Even though healthcare is under tremendous pressure to improve outcomes, reduce costs and increase efficiencies, the famous healthcare mantra "do no harm" guided the technology decision-making that went into the newly completed hospital to Nationwide Children's Hospital in Columbus, Ohio.

"It is possible that the technology will bring savings by insuring that we better utilize nurse and physician time," says NCH CIO Denise Zabawski. "If the family and patient are happy with their stay at Children's and the care they receive, they are more likely to return to Children's. However, we did not set any financial goals or plan to measure for improved growth or savings."

NCH's new facility is the largest pediatric construction project in the nation, and it makes NCH one of the largest pediatric hospitals in the country. Each of its 12 floors is bigger than a football field; the whole project took seven years to plan and $430 million to build. With the addition of the new hospital, NCH will treat more than one million patients in 2013.

It's not often that a CIO or her IT department gets a greenfield opportunity of this caliber to work with. You might think she pulled out all the stops and installed as much cutting-edge tech as she could. But that's not what happened.

Better Staff, Clinical Workflow Target of IT Investments

When it comes to technology, healthcare is catching up to other industries. The reasons are many, said NCH's CIO Denise Zabawski, but the bottom line is that a pediatric hospital that admits only the sickest kids-some of whom stay for months, even years-is not the place to learn that a vendor was reaching a bit when it promised something would work.

"A lot of what we put in the hospital was the [clinical staff's] desire to improve workflow processes," Zabawski says, as well as "safety and quality, to make it easy to do the right thing and hard to do the wrong thing for patient care."

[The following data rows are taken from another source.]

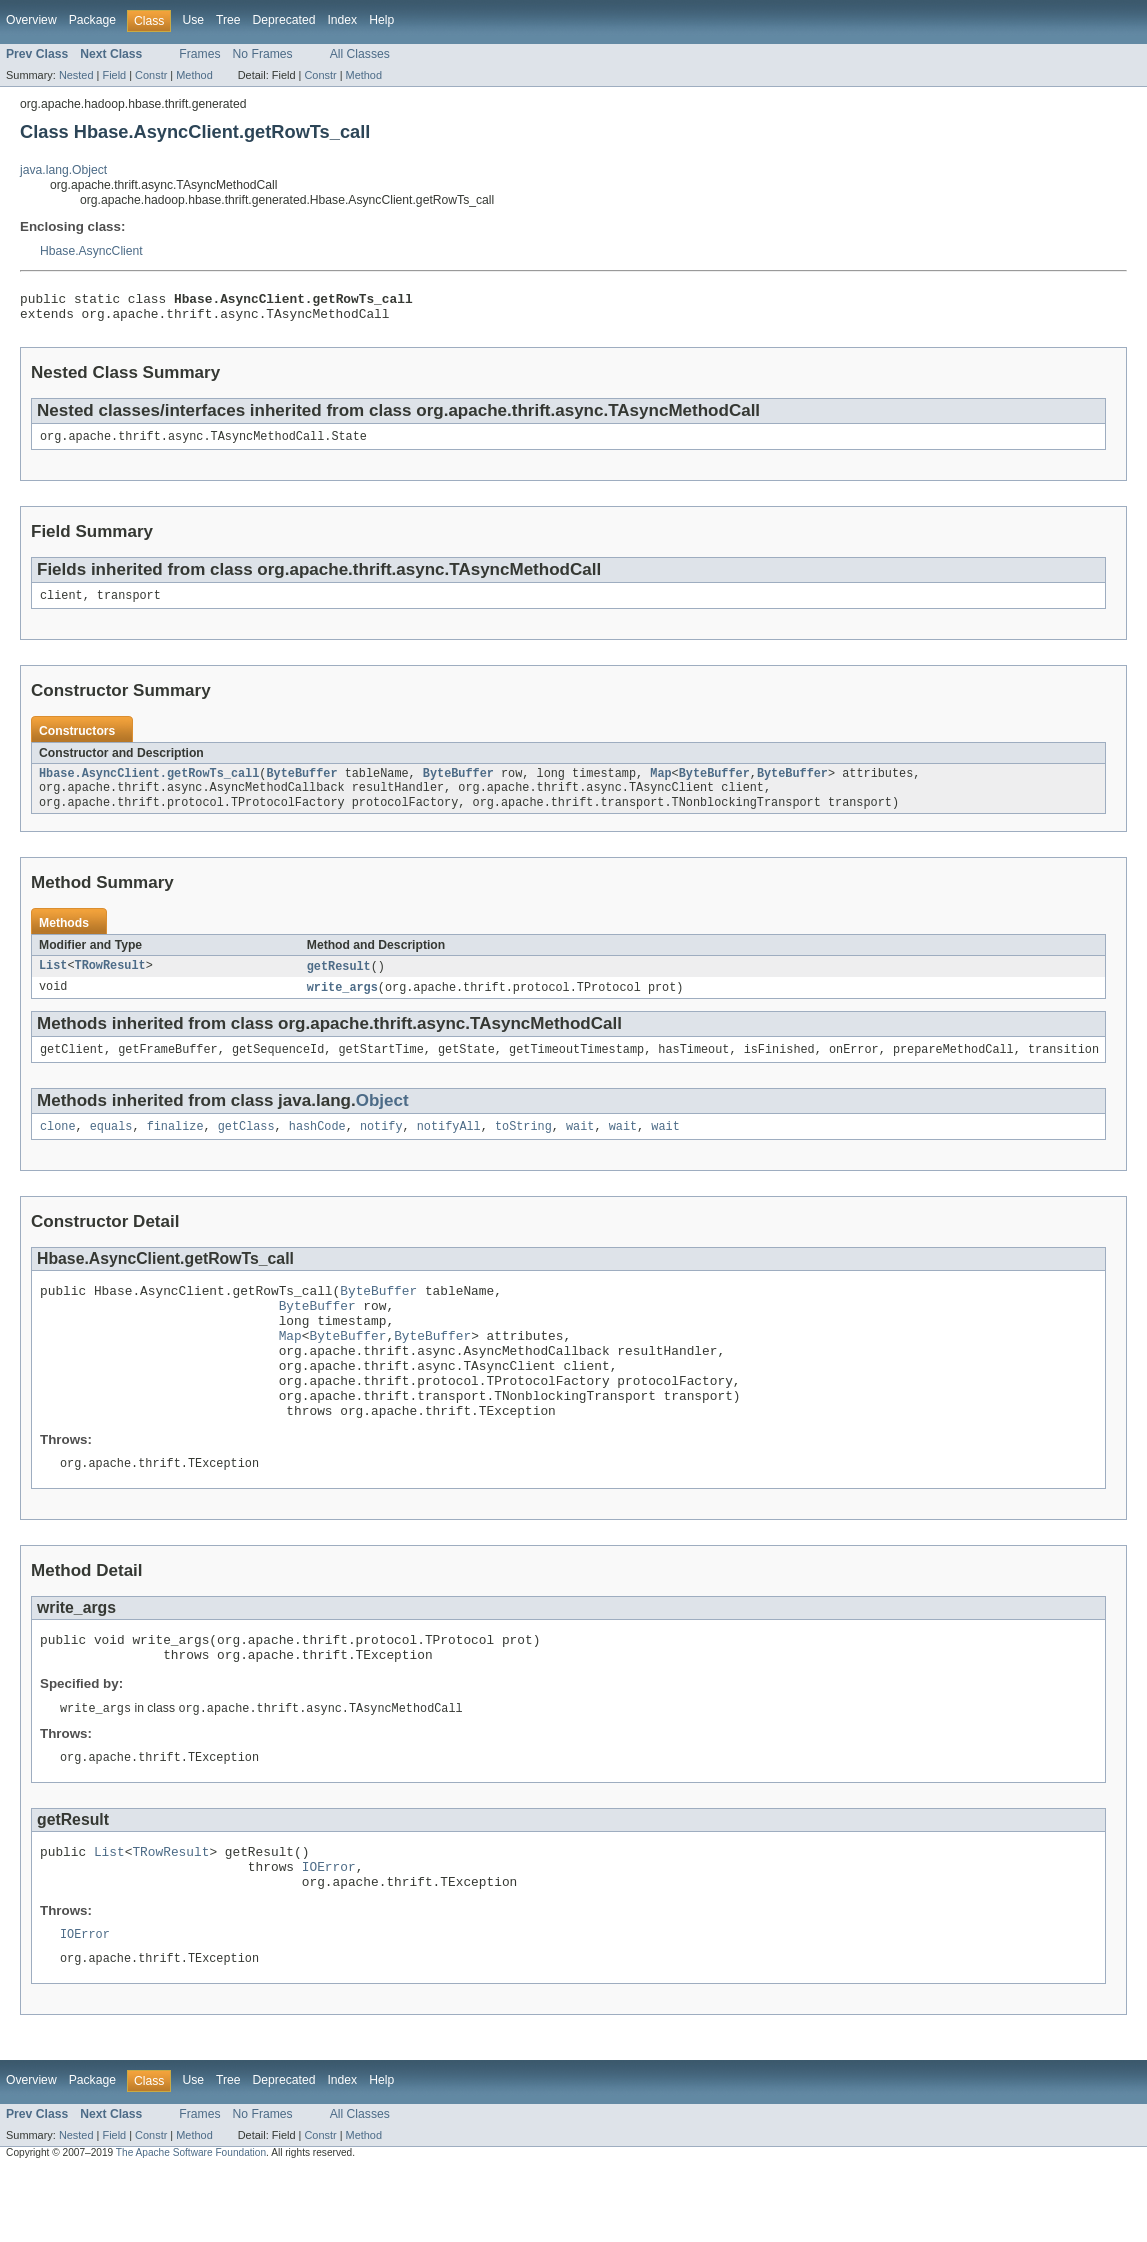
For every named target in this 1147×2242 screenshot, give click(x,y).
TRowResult (110, 982)
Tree (228, 20)
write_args (342, 1004)
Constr (151, 75)
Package (92, 20)
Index (342, 20)
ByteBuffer (301, 785)
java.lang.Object (63, 170)
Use (193, 20)
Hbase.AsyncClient (91, 251)
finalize (175, 1147)
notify (381, 1147)
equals (111, 1147)
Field (114, 75)
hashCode (317, 1147)
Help (381, 20)
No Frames (263, 54)
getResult (339, 982)
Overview (31, 20)
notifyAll (449, 1147)
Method (194, 75)
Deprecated (284, 20)
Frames (199, 54)
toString (523, 1147)
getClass (246, 1147)
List (53, 982)
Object (382, 1119)
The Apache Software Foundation (191, 2224)
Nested (76, 75)
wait (580, 1147)
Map (660, 785)
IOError (329, 1931)
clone (58, 1147)
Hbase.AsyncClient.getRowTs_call (149, 785)
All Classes (360, 54)
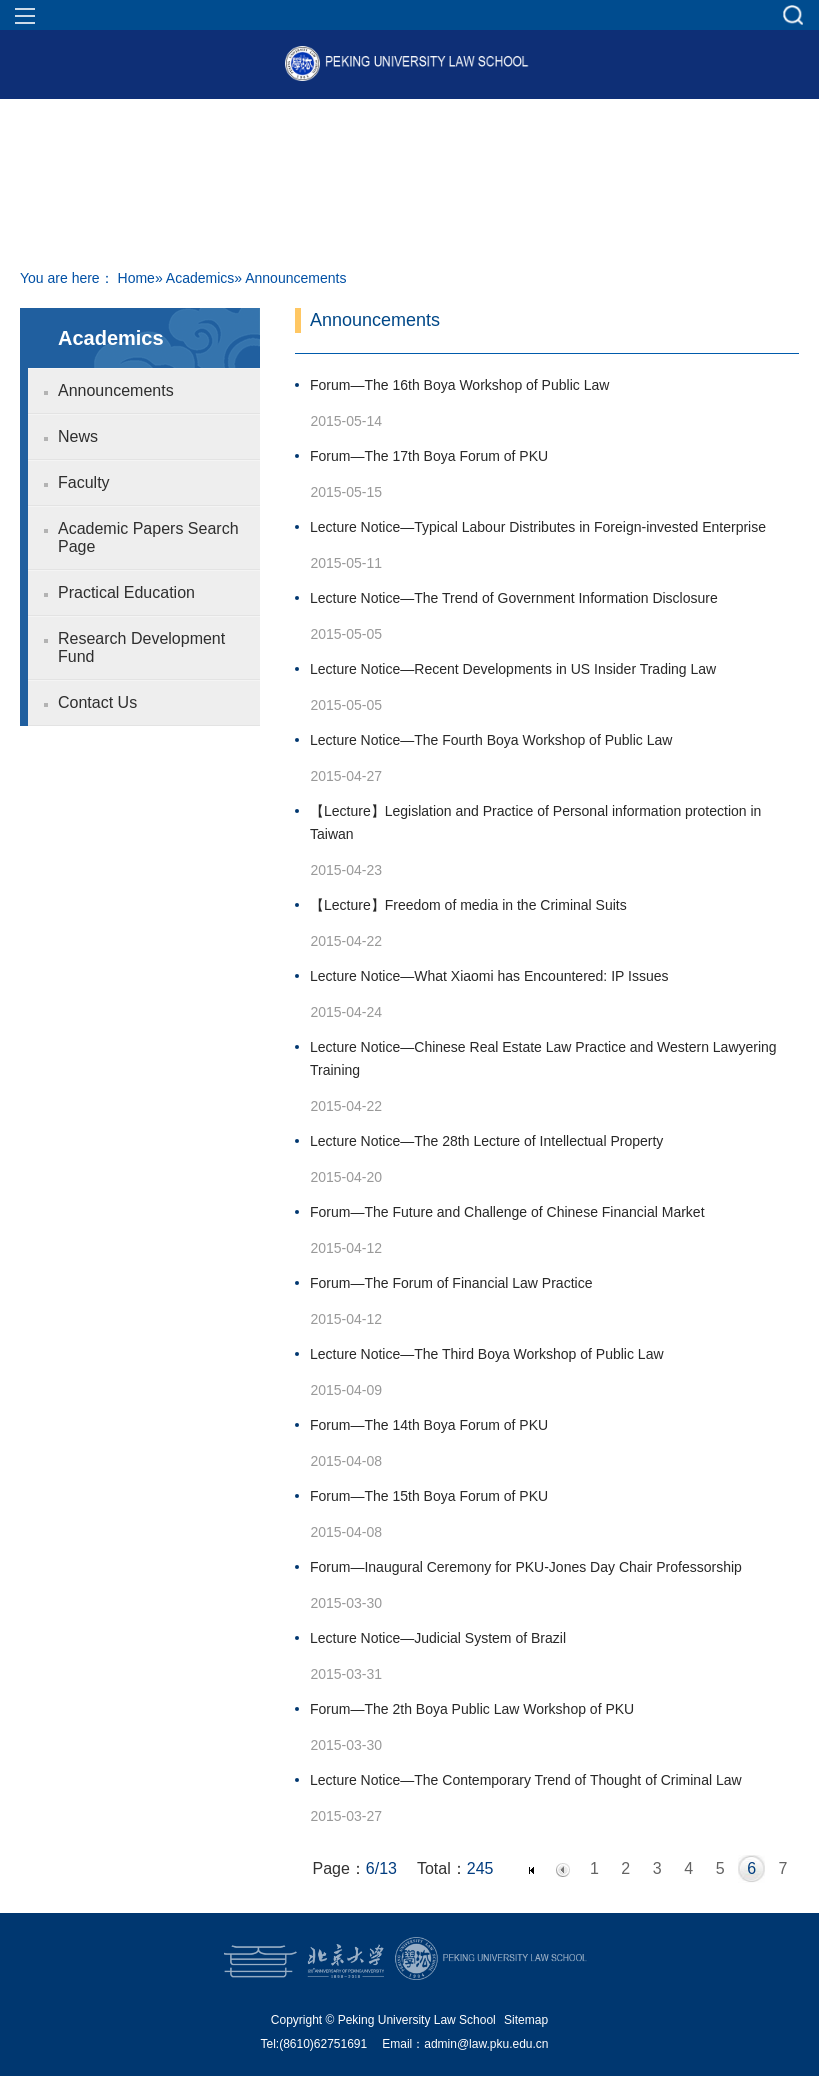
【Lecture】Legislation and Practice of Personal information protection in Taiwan (535, 822)
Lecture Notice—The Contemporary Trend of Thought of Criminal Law (526, 1780)
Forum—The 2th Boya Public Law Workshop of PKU (472, 1709)
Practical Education (126, 592)
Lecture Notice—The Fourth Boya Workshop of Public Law (491, 740)
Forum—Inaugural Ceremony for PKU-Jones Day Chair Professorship (526, 1567)
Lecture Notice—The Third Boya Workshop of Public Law (487, 1354)
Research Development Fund (141, 647)
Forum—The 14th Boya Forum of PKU (429, 1425)
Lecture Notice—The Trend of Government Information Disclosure (514, 598)
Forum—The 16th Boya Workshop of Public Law (459, 385)
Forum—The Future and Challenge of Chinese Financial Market (507, 1212)
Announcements (116, 390)
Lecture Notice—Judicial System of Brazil (438, 1638)
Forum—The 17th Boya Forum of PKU (429, 456)
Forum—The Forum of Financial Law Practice (451, 1283)
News (78, 436)
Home (136, 278)
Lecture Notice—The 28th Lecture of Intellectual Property (486, 1141)
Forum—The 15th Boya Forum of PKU (429, 1496)
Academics (200, 278)
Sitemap (526, 2020)
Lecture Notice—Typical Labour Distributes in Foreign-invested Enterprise (538, 527)
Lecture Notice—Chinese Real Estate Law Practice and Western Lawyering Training (543, 1058)
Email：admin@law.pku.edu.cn (465, 2044)
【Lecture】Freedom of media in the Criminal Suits (468, 905)
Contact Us (97, 702)
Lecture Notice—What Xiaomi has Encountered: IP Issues (489, 976)
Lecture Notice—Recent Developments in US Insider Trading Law (513, 669)
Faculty (84, 482)
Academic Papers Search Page (148, 537)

With these marching orders in hand, Zabawski's team got to work. Fortunately, it came on board early to work closely with the clinical staff to find out what worked and what didn't. Taking a page from NASA's playbook, the team built full-scale mock ups of patient rooms, the ER and other key hospital departments so staff could study their layout and suggest where to put things. Cardboard cut-outs had to stand in for some to the new tech, but as much of the room as possible was functional.

"We were heavily involved," Zabawski says, "because we needed to understand where phones went, where network jacks went, what kind of density we needed for network based on technology and where the head end equipment was going in."